**Work item**
Each entry listed below should be reproduced word for word.
· · · · · · ·
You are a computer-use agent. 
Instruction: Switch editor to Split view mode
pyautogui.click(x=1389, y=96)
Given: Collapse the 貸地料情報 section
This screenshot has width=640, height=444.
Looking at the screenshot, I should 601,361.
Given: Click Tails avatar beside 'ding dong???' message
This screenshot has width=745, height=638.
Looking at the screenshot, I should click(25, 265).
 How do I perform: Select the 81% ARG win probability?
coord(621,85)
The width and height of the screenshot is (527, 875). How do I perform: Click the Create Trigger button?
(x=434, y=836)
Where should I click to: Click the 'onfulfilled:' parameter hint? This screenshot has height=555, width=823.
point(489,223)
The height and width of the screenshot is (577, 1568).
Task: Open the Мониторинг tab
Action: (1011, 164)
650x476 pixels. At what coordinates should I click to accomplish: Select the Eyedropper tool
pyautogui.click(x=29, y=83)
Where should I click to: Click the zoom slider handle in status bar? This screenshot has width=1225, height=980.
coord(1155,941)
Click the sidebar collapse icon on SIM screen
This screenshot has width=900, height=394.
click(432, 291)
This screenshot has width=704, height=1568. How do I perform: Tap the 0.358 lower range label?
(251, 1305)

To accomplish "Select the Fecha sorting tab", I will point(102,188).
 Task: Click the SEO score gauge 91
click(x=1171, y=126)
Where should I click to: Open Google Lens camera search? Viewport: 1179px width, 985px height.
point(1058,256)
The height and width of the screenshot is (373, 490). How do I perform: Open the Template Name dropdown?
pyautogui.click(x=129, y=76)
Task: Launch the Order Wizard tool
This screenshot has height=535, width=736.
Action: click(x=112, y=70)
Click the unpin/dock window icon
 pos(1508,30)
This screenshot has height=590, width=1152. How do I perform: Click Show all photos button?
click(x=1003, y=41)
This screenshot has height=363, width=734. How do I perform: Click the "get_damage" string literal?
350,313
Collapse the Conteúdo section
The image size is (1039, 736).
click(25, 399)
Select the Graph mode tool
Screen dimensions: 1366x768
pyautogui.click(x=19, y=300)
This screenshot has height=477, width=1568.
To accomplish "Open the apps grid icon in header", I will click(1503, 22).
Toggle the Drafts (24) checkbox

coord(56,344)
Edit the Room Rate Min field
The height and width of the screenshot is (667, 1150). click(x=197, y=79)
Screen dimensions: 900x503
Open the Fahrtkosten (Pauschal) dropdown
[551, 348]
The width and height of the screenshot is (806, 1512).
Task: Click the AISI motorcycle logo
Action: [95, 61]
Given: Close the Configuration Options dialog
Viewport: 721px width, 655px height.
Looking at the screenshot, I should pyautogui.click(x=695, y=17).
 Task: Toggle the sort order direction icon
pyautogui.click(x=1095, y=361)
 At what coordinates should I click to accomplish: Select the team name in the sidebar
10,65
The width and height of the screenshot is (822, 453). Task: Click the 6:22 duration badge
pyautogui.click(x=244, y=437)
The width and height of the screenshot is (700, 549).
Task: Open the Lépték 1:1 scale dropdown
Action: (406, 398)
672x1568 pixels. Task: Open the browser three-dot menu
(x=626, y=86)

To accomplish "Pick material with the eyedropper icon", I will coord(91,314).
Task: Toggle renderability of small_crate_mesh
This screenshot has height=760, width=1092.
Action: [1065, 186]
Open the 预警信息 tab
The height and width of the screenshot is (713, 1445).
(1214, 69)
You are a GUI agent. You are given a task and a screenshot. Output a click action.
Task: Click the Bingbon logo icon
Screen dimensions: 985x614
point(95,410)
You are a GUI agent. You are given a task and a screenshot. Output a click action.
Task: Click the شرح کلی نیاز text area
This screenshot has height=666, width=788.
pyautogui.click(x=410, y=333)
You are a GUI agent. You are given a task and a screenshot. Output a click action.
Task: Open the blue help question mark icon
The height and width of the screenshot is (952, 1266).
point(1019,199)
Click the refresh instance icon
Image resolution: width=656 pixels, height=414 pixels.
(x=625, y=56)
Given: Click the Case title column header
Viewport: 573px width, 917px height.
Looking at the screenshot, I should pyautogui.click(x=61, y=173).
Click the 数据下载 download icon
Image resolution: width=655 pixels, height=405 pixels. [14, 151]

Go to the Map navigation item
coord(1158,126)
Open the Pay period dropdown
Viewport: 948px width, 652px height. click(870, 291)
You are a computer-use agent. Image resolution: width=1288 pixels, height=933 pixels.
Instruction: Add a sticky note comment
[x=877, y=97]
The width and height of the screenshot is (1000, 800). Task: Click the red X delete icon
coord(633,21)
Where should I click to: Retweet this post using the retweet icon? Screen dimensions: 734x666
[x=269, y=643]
· · · · · · ·
**Answer space**
You are a computer-use agent. 
Instruction: Switch editor to Split view mode
pyautogui.click(x=1389, y=96)
Given: Collapse the 貸地料情報 section
This screenshot has width=640, height=444.
Looking at the screenshot, I should 601,361.
Given: Click Tails avatar beside 'ding dong???' message
This screenshot has width=745, height=638.
Looking at the screenshot, I should click(25, 265).
 How do I perform: Select the 81% ARG win probability?
coord(621,85)
The width and height of the screenshot is (527, 875). How do I perform: Click the Create Trigger button?
(x=434, y=836)
Where should I click to: Click the 'onfulfilled:' parameter hint? This screenshot has height=555, width=823.
point(489,223)
The height and width of the screenshot is (577, 1568).
Task: Open the Мониторинг tab
Action: (1011, 164)
650x476 pixels. At what coordinates should I click to accomplish: Select the Eyedropper tool
pyautogui.click(x=29, y=83)
Where should I click to: Click the zoom slider handle in status bar? This screenshot has width=1225, height=980.
coord(1155,941)
Click the sidebar collapse icon on SIM screen
This screenshot has width=900, height=394.
click(432, 291)
This screenshot has width=704, height=1568. How do I perform: Tap the 0.358 lower range label?
(251, 1305)

To accomplish "Select the Fecha sorting tab", I will point(102,188).
 Task: Click the SEO score gauge 91
click(x=1171, y=126)
Where should I click to: Open Google Lens camera search? Viewport: 1179px width, 985px height.
point(1058,256)
The height and width of the screenshot is (373, 490). How do I perform: Open the Template Name dropdown?
pyautogui.click(x=129, y=76)
Task: Launch the Order Wizard tool
This screenshot has height=535, width=736.
Action: click(x=112, y=70)
Click the unpin/dock window icon
 pos(1508,30)
This screenshot has height=590, width=1152. How do I perform: Click Show all photos button?
click(x=1003, y=41)
This screenshot has height=363, width=734. How do I perform: Click the "get_damage" string literal?
350,313
Collapse the Conteúdo section
The image size is (1039, 736).
click(25, 399)
Select the Graph mode tool
Screen dimensions: 1366x768
pyautogui.click(x=19, y=300)
This screenshot has height=477, width=1568.
To accomplish "Open the apps grid icon in header", I will click(1503, 22).
Toggle the Drafts (24) checkbox

coord(56,344)
Edit the Room Rate Min field
The height and width of the screenshot is (667, 1150). click(x=197, y=79)
Screen dimensions: 900x503
Open the Fahrtkosten (Pauschal) dropdown
[551, 348]
The width and height of the screenshot is (806, 1512).
Task: Click the AISI motorcycle logo
Action: [95, 61]
Given: Close the Configuration Options dialog
Viewport: 721px width, 655px height.
Looking at the screenshot, I should pyautogui.click(x=695, y=17).
 Task: Toggle the sort order direction icon
pyautogui.click(x=1095, y=361)
 At what coordinates should I click to accomplish: Select the team name in the sidebar
10,65
The width and height of the screenshot is (822, 453). Task: Click the 6:22 duration badge
pyautogui.click(x=244, y=437)
The width and height of the screenshot is (700, 549).
Task: Open the Lépték 1:1 scale dropdown
Action: (406, 398)
672x1568 pixels. Task: Open the browser three-dot menu
(x=626, y=86)

To accomplish "Pick material with the eyedropper icon", I will coord(91,314).
Task: Toggle renderability of small_crate_mesh
This screenshot has height=760, width=1092.
Action: [1065, 186]
Open the 预警信息 tab
The height and width of the screenshot is (713, 1445).
(1214, 69)
You are a GUI agent. You are given a task and a screenshot. Output a click action.
Task: Click the Bingbon logo icon
Screen dimensions: 985x614
point(95,410)
You are a GUI agent. You are given a task and a screenshot. Output a click action.
Task: Click the شرح کلی نیاز text area
This screenshot has height=666, width=788.
pyautogui.click(x=410, y=333)
You are a GUI agent. You are given a task and a screenshot. Output a click action.
Task: Open the blue help question mark icon
The height and width of the screenshot is (952, 1266).
point(1019,199)
Click the refresh instance icon
Image resolution: width=656 pixels, height=414 pixels.
(x=625, y=56)
Given: Click the Case title column header
Viewport: 573px width, 917px height.
Looking at the screenshot, I should pyautogui.click(x=61, y=173).
Click the 数据下载 download icon
Image resolution: width=655 pixels, height=405 pixels. [14, 151]

Go to the Map navigation item
coord(1158,126)
Open the Pay period dropdown
Viewport: 948px width, 652px height. click(870, 291)
You are a computer-use agent. Image resolution: width=1288 pixels, height=933 pixels.
Instruction: Add a sticky note comment
[x=877, y=97]
The width and height of the screenshot is (1000, 800). Task: Click the red X delete icon
coord(633,21)
Where should I click to: Retweet this post using the retweet icon? Screen dimensions: 734x666
[x=269, y=643]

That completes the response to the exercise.